Dear Colleagues, 

After the success of two parts of the Special Issue entitled “Multi-Criteria Decision Aid Methods in Fuzzy Decision Problems” (https://www.mdpi.com/journal/symmetry/special_issues/Multi_Criteria_Decision_fuzzy_decision, https://www.mdpi.com/journal/symmetry/special_issues/Multi-Criteria_fuzzy_decision_II), we are glad to announce the Special Issue “Multi-Criteria Decision Aid Methods in Fuzzy Decision Problems—Part III”.

In both previous editions of the Special Issue in 2018–2019 and 2019–2021, we cooperated with excellent scholars/scientific groups and published important high-level articles (almost 70 in total) which have seen frequent citation, according to the data from the Web of Science (currently over 460 citations in total) and Scopus (currently over 510 citations in total).

Our goal is to increase knowledge and develop the decision sciences in the field of uncertain and imprecise information. The research can make a great contribution to management, sustainability, energy, marketing, e-commerce, etc. Thus, we will continue the Special Issue in this third part of “Multi-Criteria Decision Aid Methods in Fuzzy Decision Problems”.

### Exercise 1
Sum up the Special Issue announcement in two sentences.
### Exercise 2
In the entries below, duplicate the lines from the line with "Given: Switch to the About Me tab" up to and including the line with "click(103, 1064)", word for word.

### Data supplied

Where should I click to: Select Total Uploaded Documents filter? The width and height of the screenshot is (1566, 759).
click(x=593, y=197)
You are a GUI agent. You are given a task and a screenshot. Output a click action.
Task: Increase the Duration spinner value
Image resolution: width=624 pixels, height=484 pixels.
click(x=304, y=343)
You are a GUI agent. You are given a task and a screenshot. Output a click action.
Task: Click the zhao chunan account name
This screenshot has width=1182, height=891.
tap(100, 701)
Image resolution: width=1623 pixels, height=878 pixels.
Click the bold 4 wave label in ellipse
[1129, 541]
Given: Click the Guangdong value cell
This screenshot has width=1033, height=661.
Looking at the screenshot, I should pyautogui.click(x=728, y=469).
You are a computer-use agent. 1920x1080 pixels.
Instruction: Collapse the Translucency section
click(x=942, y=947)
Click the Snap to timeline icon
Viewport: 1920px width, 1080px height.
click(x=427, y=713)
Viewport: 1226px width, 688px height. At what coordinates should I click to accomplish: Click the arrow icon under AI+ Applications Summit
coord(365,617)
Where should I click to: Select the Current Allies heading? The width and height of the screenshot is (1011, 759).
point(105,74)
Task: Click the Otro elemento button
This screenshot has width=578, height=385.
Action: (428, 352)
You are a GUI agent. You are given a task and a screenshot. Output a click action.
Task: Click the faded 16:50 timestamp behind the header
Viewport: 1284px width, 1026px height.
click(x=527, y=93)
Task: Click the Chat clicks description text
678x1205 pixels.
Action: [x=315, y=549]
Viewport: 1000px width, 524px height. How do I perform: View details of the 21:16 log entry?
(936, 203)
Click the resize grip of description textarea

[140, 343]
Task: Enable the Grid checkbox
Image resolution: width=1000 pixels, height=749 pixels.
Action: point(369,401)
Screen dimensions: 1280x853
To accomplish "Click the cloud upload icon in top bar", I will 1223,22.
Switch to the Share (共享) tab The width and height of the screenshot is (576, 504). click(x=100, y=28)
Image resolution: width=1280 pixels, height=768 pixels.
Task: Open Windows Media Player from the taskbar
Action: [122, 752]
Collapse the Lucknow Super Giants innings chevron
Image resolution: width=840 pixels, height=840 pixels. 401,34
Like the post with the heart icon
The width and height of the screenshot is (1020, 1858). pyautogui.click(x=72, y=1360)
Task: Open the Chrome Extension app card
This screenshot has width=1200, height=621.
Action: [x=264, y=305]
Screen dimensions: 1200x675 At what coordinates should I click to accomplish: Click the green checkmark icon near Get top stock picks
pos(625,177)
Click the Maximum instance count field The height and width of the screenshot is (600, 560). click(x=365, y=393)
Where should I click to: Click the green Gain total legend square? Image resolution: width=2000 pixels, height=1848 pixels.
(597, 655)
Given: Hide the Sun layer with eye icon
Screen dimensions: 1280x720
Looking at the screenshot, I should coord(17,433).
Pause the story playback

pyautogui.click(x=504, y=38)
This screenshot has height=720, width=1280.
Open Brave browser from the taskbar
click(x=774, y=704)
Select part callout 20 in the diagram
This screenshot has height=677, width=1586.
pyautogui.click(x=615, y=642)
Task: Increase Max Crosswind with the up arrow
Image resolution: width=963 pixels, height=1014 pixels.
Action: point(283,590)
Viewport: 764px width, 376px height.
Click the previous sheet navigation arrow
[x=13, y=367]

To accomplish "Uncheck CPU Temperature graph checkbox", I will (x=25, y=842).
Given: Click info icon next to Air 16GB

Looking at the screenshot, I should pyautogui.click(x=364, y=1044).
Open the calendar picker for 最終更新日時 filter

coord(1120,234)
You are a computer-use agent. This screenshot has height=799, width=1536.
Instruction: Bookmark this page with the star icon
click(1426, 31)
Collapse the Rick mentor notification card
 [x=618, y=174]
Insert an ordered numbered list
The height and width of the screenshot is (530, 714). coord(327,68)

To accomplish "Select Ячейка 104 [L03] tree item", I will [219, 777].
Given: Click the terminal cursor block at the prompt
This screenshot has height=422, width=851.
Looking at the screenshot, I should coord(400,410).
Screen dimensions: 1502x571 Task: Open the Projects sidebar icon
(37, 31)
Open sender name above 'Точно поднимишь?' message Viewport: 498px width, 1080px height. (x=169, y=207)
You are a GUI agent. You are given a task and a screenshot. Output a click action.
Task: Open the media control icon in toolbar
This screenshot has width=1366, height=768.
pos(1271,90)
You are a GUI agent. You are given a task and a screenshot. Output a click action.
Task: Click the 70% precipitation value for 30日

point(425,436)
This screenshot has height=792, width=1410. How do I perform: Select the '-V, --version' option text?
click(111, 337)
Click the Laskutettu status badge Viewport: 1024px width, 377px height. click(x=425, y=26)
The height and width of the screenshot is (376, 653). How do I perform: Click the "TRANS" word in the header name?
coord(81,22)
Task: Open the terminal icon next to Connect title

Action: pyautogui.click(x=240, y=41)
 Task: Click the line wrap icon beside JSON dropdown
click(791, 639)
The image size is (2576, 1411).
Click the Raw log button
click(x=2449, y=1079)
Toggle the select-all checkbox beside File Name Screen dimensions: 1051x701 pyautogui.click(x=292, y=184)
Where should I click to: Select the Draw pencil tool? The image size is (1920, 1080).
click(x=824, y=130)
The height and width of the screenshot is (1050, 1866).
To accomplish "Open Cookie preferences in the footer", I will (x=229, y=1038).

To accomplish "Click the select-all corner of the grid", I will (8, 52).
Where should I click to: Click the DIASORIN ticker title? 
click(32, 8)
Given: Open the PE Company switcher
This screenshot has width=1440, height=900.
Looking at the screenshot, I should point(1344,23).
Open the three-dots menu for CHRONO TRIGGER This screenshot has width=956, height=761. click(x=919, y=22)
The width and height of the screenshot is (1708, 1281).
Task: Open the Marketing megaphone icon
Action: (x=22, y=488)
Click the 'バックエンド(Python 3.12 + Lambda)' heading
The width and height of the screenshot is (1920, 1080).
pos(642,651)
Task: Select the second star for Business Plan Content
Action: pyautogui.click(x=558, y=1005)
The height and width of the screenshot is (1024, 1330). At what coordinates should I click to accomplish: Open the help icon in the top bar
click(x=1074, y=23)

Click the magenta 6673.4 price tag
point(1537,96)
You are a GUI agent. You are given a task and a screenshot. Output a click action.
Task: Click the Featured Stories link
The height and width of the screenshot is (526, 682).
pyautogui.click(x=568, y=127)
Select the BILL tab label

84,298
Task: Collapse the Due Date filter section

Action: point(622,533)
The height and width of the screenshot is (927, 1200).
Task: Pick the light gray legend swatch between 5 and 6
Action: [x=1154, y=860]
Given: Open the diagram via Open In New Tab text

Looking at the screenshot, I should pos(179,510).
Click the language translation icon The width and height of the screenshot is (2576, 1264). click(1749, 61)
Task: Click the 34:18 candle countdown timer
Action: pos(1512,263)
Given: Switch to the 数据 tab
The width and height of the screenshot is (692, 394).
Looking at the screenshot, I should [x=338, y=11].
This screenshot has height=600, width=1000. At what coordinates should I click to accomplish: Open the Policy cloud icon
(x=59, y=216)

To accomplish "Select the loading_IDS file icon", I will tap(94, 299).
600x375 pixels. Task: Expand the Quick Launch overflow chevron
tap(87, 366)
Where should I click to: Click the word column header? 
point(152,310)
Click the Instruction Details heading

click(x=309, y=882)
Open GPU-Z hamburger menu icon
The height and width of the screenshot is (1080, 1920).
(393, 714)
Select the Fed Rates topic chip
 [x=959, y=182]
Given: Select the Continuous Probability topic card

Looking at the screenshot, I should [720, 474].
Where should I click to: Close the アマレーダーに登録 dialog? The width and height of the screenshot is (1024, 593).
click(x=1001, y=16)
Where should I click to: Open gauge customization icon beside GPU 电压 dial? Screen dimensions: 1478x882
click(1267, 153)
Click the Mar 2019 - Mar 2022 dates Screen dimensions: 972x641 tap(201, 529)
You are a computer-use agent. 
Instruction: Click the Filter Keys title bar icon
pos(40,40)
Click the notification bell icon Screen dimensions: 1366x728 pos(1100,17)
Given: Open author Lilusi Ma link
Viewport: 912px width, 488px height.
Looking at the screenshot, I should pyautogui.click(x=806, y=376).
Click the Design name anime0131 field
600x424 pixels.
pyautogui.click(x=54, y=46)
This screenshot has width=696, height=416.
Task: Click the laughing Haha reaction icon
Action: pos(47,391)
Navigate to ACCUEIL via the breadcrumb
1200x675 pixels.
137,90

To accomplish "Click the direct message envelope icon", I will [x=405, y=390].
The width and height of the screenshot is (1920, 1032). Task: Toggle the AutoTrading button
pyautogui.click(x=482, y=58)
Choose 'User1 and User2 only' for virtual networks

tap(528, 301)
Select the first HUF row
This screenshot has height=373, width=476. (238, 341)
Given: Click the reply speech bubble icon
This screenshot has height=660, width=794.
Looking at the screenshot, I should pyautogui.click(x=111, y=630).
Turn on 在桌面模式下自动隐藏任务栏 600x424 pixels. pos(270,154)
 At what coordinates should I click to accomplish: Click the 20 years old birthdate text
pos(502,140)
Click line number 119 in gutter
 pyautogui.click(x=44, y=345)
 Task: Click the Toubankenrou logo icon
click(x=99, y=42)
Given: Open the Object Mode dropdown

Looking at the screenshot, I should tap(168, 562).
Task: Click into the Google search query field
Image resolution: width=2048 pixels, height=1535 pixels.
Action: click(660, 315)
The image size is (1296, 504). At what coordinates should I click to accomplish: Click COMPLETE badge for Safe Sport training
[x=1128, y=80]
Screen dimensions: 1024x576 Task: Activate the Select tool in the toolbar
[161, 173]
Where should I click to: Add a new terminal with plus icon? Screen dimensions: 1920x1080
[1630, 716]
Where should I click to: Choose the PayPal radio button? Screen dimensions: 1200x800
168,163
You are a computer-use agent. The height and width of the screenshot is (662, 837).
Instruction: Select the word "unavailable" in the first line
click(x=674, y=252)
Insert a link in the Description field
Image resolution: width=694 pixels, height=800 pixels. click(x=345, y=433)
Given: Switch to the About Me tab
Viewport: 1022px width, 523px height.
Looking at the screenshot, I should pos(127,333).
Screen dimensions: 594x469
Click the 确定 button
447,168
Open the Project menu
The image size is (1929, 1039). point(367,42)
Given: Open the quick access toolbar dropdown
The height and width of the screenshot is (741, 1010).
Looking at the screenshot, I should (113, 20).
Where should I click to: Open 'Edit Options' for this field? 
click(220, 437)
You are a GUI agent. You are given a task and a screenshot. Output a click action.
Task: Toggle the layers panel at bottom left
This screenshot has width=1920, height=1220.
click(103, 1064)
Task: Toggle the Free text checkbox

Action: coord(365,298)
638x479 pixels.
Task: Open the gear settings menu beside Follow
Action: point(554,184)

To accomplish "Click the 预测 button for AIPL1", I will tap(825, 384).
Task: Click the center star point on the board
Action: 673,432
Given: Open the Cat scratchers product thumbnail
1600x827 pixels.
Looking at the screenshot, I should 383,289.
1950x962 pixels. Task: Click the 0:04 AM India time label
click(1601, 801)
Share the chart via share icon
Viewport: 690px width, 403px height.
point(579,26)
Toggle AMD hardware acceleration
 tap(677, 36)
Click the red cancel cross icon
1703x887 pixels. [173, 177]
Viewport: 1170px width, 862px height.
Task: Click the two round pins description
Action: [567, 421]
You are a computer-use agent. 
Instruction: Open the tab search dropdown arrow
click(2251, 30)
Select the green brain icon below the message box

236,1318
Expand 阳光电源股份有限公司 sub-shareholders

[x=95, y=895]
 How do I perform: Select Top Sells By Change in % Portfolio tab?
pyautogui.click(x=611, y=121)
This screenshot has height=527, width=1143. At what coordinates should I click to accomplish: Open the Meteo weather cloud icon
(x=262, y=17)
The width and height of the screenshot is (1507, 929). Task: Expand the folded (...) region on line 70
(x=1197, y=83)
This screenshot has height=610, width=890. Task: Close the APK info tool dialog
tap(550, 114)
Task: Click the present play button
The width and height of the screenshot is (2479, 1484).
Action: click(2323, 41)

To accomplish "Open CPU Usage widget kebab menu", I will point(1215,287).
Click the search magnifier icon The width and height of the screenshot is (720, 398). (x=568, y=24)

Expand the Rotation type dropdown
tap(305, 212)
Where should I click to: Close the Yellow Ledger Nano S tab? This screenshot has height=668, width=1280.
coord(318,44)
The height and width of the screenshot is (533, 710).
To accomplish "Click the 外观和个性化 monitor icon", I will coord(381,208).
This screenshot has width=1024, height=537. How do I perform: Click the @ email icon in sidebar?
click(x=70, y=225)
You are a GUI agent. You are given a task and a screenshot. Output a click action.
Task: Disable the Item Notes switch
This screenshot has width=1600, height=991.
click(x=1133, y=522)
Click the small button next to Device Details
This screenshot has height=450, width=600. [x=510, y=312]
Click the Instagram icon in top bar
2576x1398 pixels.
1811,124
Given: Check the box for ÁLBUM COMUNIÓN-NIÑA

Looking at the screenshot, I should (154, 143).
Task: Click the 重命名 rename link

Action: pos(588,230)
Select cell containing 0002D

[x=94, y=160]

### Response 1
After the success of the first two parts, the third part of the Special Issue "Multi-Criteria Decision Aid Methods in Fuzzy Decision Problems" is announced. The two earlier editions published almost 70 articles with over 460 citations in the Web of Science and over 510 in Scopus, and the series aims to increase knowledge and develop the decision sciences in the field of uncertain and imprecise information.

### Response 2
Given: Switch to the About Me tab
Viewport: 1022px width, 523px height.
Looking at the screenshot, I should pos(127,333).
Screen dimensions: 594x469
Click the 确定 button
447,168
Open the Project menu
The image size is (1929, 1039). point(367,42)
Given: Open the quick access toolbar dropdown
The height and width of the screenshot is (741, 1010).
Looking at the screenshot, I should (113, 20).
Where should I click to: Open 'Edit Options' for this field? 
click(220, 437)
You are a GUI agent. You are given a task and a screenshot. Output a click action.
Task: Toggle the layers panel at bottom left
This screenshot has width=1920, height=1220.
click(103, 1064)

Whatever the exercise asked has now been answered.